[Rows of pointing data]
:::::
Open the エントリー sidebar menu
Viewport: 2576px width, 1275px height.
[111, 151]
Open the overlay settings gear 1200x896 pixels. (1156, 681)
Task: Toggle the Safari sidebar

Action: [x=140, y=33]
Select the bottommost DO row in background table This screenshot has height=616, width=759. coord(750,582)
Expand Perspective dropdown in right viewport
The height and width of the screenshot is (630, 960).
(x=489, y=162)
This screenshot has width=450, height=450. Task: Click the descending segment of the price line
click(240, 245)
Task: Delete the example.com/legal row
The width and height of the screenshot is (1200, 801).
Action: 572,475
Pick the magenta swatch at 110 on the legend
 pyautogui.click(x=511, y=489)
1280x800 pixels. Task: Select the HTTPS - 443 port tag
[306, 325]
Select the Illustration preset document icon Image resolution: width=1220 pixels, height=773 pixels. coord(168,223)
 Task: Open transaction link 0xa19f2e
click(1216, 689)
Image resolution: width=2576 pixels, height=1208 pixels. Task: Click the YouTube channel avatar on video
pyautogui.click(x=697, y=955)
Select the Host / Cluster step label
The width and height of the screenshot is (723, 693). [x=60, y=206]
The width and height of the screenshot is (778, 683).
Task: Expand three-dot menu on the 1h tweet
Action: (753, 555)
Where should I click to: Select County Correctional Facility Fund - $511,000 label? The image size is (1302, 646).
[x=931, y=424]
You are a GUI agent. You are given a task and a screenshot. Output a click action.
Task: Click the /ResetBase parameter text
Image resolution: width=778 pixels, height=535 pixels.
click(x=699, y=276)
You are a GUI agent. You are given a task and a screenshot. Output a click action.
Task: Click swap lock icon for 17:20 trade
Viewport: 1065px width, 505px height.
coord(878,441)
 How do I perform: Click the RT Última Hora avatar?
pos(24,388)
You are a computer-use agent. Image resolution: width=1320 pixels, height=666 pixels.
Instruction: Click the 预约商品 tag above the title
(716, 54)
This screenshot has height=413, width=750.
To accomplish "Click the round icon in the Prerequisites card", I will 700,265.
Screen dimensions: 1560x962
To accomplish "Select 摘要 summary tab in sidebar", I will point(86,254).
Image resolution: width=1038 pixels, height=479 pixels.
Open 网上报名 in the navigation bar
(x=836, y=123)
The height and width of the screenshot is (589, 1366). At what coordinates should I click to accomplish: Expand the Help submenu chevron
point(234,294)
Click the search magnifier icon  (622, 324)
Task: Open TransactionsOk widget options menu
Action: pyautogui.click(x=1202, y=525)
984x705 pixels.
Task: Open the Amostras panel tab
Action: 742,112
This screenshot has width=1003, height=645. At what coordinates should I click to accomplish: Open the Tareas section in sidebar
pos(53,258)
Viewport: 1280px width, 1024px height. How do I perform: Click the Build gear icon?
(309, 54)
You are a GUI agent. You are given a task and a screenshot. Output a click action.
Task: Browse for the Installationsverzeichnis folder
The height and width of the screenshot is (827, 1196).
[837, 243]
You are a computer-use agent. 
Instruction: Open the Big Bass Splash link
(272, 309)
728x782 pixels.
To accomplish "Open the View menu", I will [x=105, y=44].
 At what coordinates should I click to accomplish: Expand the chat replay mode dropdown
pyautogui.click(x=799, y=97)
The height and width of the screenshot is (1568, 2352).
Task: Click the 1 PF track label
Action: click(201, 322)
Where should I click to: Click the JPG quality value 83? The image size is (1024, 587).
:::::
Objective
Reproduce every one of the records above, line for line, without changing anything.

Output
Open the エントリー sidebar menu
Viewport: 2576px width, 1275px height.
[111, 151]
Open the overlay settings gear 1200x896 pixels. (1156, 681)
Task: Toggle the Safari sidebar

Action: [x=140, y=33]
Select the bottommost DO row in background table This screenshot has height=616, width=759. coord(750,582)
Expand Perspective dropdown in right viewport
The height and width of the screenshot is (630, 960).
(x=489, y=162)
This screenshot has width=450, height=450. Task: Click the descending segment of the price line
click(240, 245)
Task: Delete the example.com/legal row
The width and height of the screenshot is (1200, 801).
Action: 572,475
Pick the magenta swatch at 110 on the legend
 pyautogui.click(x=511, y=489)
1280x800 pixels. Task: Select the HTTPS - 443 port tag
[306, 325]
Select the Illustration preset document icon Image resolution: width=1220 pixels, height=773 pixels. coord(168,223)
 Task: Open transaction link 0xa19f2e
click(1216, 689)
Image resolution: width=2576 pixels, height=1208 pixels. Task: Click the YouTube channel avatar on video
pyautogui.click(x=697, y=955)
Select the Host / Cluster step label
The width and height of the screenshot is (723, 693). [x=60, y=206]
The width and height of the screenshot is (778, 683).
Task: Expand three-dot menu on the 1h tweet
Action: (753, 555)
Where should I click to: Select County Correctional Facility Fund - $511,000 label? The image size is (1302, 646).
[x=931, y=424]
You are a GUI agent. You are given a task and a screenshot. Output a click action.
Task: Click the /ResetBase parameter text
Image resolution: width=778 pixels, height=535 pixels.
click(x=699, y=276)
You are a GUI agent. You are given a task and a screenshot. Output a click action.
Task: Click swap lock icon for 17:20 trade
Viewport: 1065px width, 505px height.
coord(878,441)
 How do I perform: Click the RT Última Hora avatar?
pos(24,388)
You are a computer-use agent. Image resolution: width=1320 pixels, height=666 pixels.
Instruction: Click the 预约商品 tag above the title
(716, 54)
This screenshot has height=413, width=750.
To accomplish "Click the round icon in the Prerequisites card", I will 700,265.
Screen dimensions: 1560x962
To accomplish "Select 摘要 summary tab in sidebar", I will point(86,254).
Image resolution: width=1038 pixels, height=479 pixels.
Open 网上报名 in the navigation bar
(x=836, y=123)
The height and width of the screenshot is (589, 1366). At what coordinates should I click to accomplish: Expand the Help submenu chevron
point(234,294)
Click the search magnifier icon  (622, 324)
Task: Open TransactionsOk widget options menu
Action: pyautogui.click(x=1202, y=525)
984x705 pixels.
Task: Open the Amostras panel tab
Action: 742,112
This screenshot has width=1003, height=645. At what coordinates should I click to accomplish: Open the Tareas section in sidebar
pos(53,258)
Viewport: 1280px width, 1024px height. How do I perform: Click the Build gear icon?
(309, 54)
You are a GUI agent. You are given a task and a screenshot. Output a click action.
Task: Browse for the Installationsverzeichnis folder
The height and width of the screenshot is (827, 1196).
[837, 243]
You are a computer-use agent. 
Instruction: Open the Big Bass Splash link
(272, 309)
728x782 pixels.
To accomplish "Open the View menu", I will [x=105, y=44].
 At what coordinates should I click to accomplish: Expand the chat replay mode dropdown
pyautogui.click(x=799, y=97)
The height and width of the screenshot is (1568, 2352).
Task: Click the 1 PF track label
Action: click(201, 322)
Where should I click to: Click the JPG quality value 83? The image size is (1024, 587).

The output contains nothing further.